Dearest Darling Friends,

 

According to leading mediation and negotiation experts like William Ury and Marshall Rosenberg, conflict does not become destructive because people disagree.
It becomes destructive when people stop feeling seen, safe, and significant.
The world’s best mediators use techniques that transform the emotional climate first.

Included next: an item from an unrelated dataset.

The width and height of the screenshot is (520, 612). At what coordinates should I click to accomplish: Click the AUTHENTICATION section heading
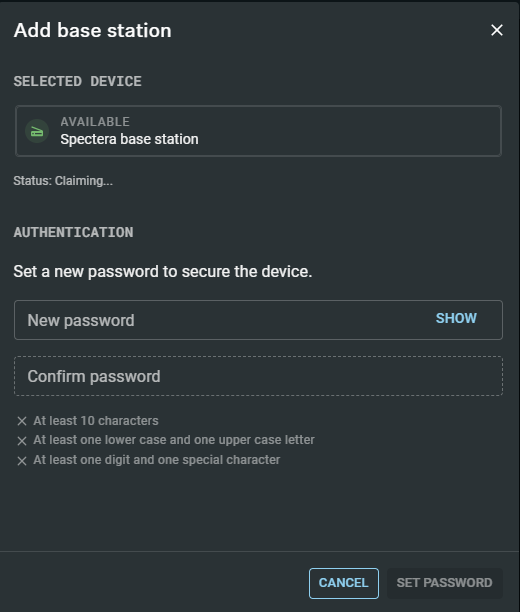(73, 233)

Once the emotional temperature changes, the conversation changes.
Conflict resolution sounds beautiful in theory.
The real test is what human beings actually do when emotions, ego, fear, history, power, or pain entered the room.
Here is a powerful solution that has worked for me and has worked beautifully well for 100s of my clients across the last 26+ years as a Business Coach.
Go to the Balcony
When conflict escalates, most people enter a “reaction game”.
They start…
  • defending,
  • ⁠attacking,
  • ⁠interrupting,
  • proving.
Great mediators mentally step onto an imaginary balcony and observe the situation instead of becoming trapped inside it.
This means:
•pause
•breathe
•slow your nervous system
•notice your emotions without obeying them.
Because reactions create more reactions.
The truth is that conflicts softens the moment one person stops feeding the fire.
When Mandela emerged from prison, many expected revenge.
Instead, he deliberately slowed down his emotional reaction to decades of oppression.
He knew resentment would imprison him psychologically even after physical freedom.
He even invited some of his former jailers to his presidential inauguration.
Think about that psychologically.
Most humans react from the wound.
Mandela responded from a larger vision.
That is “going to the balcony” at the highest level:
•not denying pain,
•not excusing injustice,
•but refusing impulsive retaliation.
Without that pause, South Africa could easily have descended into civil war.
Thanks to Nelson Mandela and his ability to “stop feeding the fire”, South Africa saw great progress under his Presidency.
May you develop the ability to solve conflicts instead of being trapped inside them. May you never ever ‘feed the fire of conflicts’.